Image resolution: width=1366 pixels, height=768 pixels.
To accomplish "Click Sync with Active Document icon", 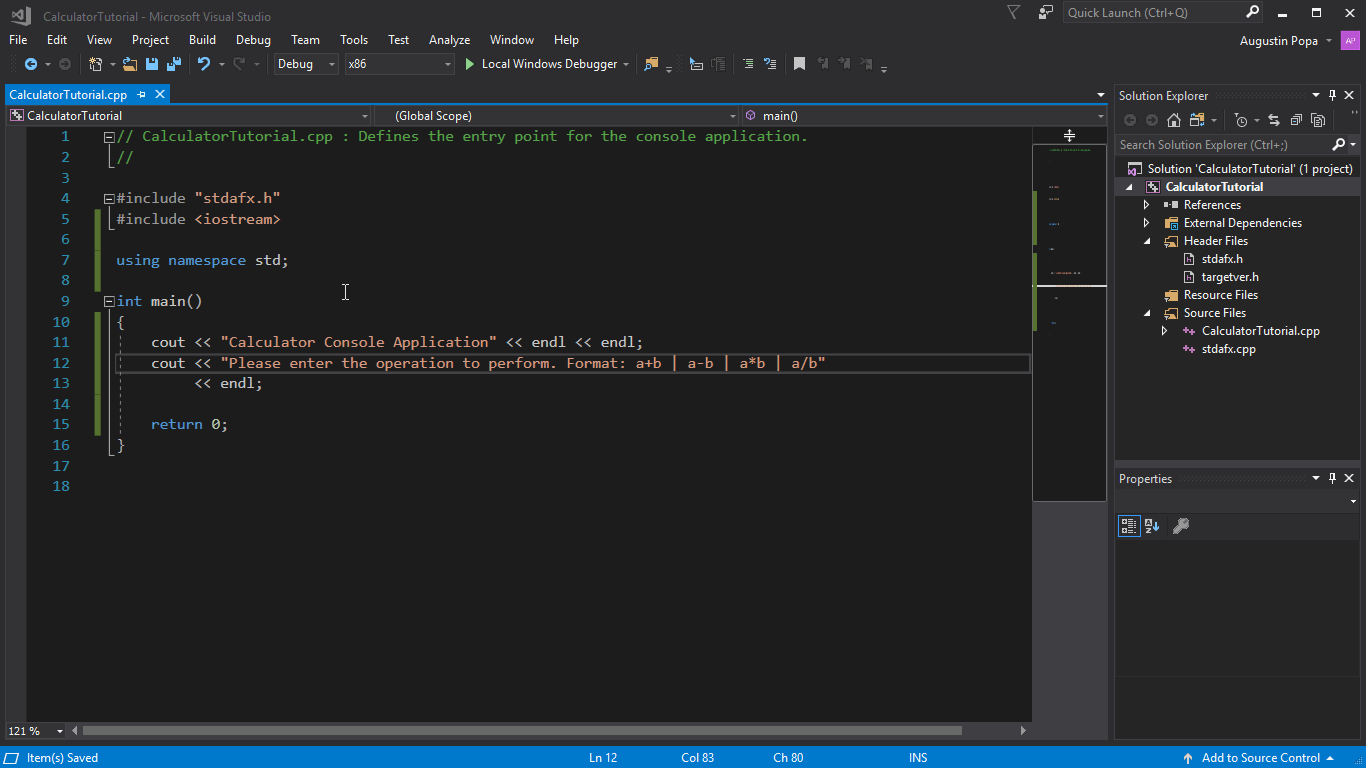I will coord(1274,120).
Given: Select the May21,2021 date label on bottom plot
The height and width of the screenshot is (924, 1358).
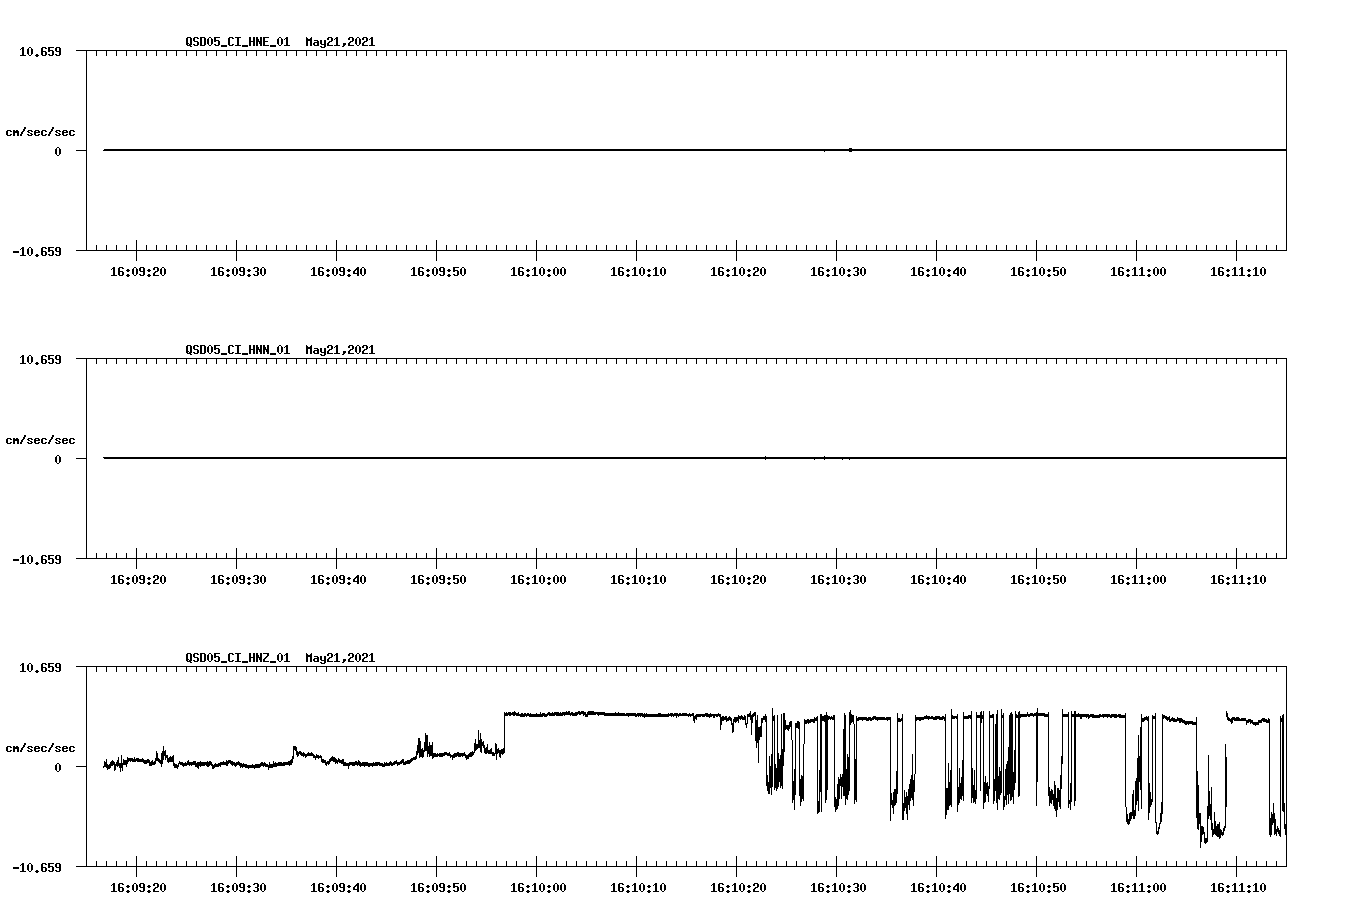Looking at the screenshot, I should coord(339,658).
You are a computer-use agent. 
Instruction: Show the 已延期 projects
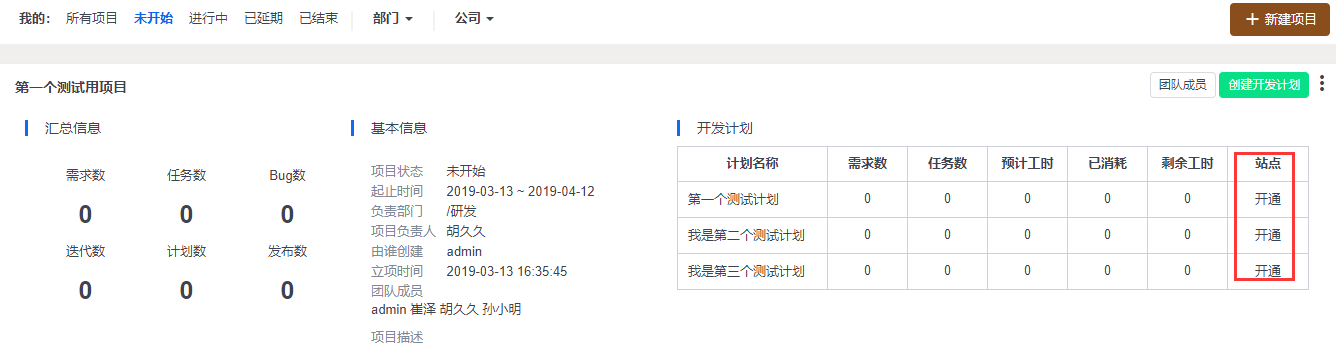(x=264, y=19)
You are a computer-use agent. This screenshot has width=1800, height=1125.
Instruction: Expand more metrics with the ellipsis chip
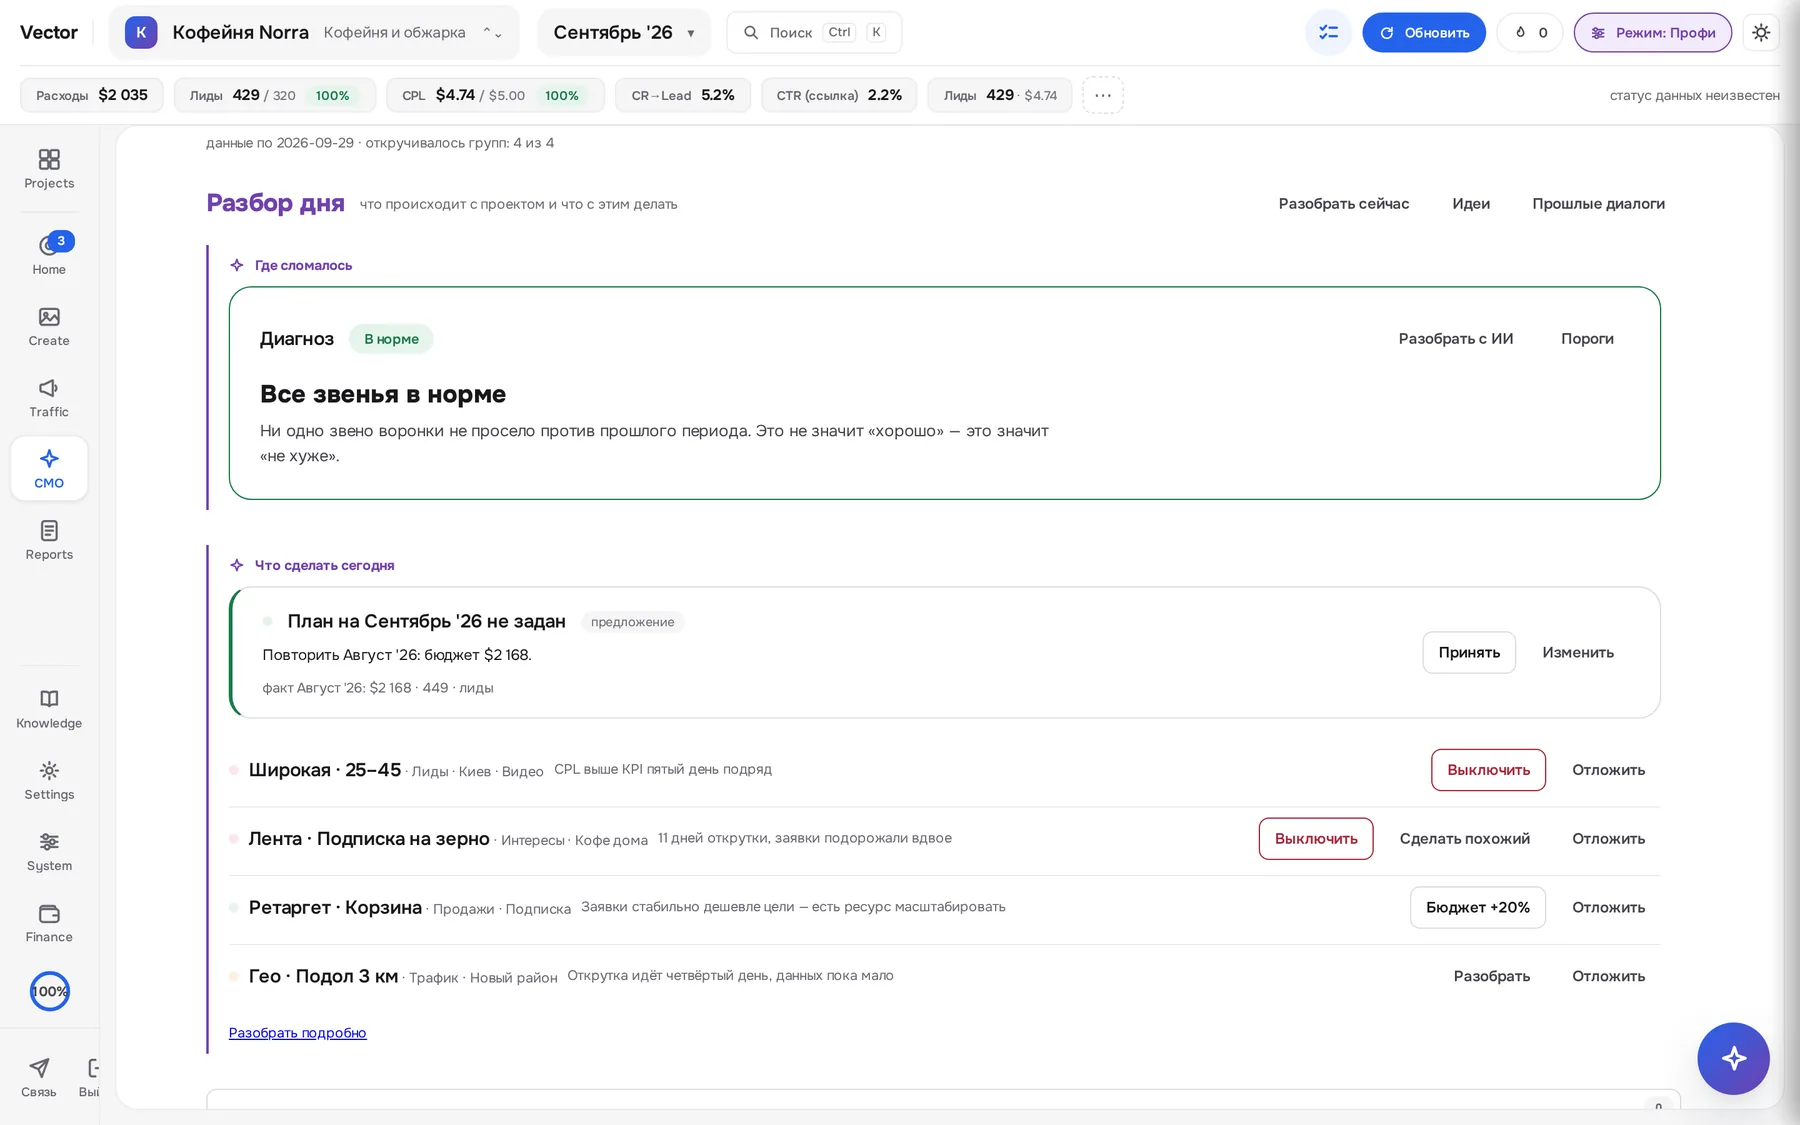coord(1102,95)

--

= What to work on =
Gather each line of the listing that holds the string "computer".

= Response box =
You are a computer-use agent. 
You are a computer-use agent. This screenshot has width=1800, height=1125.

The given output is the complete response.